Die CDU-Präsidenten des Bundestages hatten das Thema Jahr für Jahr abgeblockt

Gedenkstunde
Maren Kroymann bei der Gedenkstunde für die queeren NS-Opfer im Bundestag (Foto: Bernd von Jutrczenka/dpa)

78 Jahre nach Kriegsende hat der Deutsche Bundestag in seiner Gedenkstunde für NS-Opfer erstmalig jene Menschen in den Mittelpunkt gestellt, die wegen ihrer sexuellen Orientierung oder geschlechtlichen Identität im Nationalsozialismus verfolgt wurden. Der Autor dieses Kommentars* war im Bundestag dabei. Und er ist wütend.

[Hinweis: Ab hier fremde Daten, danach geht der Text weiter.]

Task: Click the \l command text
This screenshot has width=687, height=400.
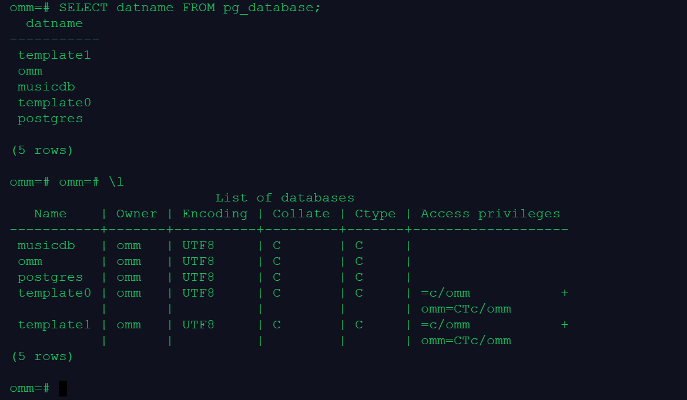Action: [116, 182]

Es war eine ergreifende und würdige Veranstaltung, die aber auch deshalb zu spät kommt, weil es keine lebenden Opfer mehr gibt. Es mutete schon einem Kampf gegen Windmühlen an, wenn der LSVD, zusammen mit anderen Akteuren, jahrelang versuchte das Thema der verfolgten Homosexuellen und queeren Menschen, in der Zeit des Nationalsozialismus, als thematischen Schwerpunkt für die Gedenkstunde im Deutschen Bundestag vorzuschlagen.

Sowohl der vorletzte Präsident, Norbert Lammert, als auch der letzte Präsident des Deutschen Bundestages, Wolfgang Schäuble (beide CDU), haben Jahr für Jahr das Thema abgeblockt (MANNSCHAFT berichtete). Dies änderte sich erst mit Bärbel Bas, als neue Präsidentin des Deutschen Bundestages. Schon kurz nach ihrer Amtsübernahme signalisierte sie Bereitschaft und begann die Vorbereitung der Gedenkstunde (MANNSCHAFT berichtete). Gleichzeitig initiierte sie eine weitere Premiere, nämlich dass am Vorabend der Gedenkstunde, in den Räumlichkeiten des Deutschen Bundestages eine Veranstaltung stattfinden konnte, welche die Verfolgung und Kriminalisierung von LGBTIQ in Deutschland in der Vergangenheit bis heute thematisierte.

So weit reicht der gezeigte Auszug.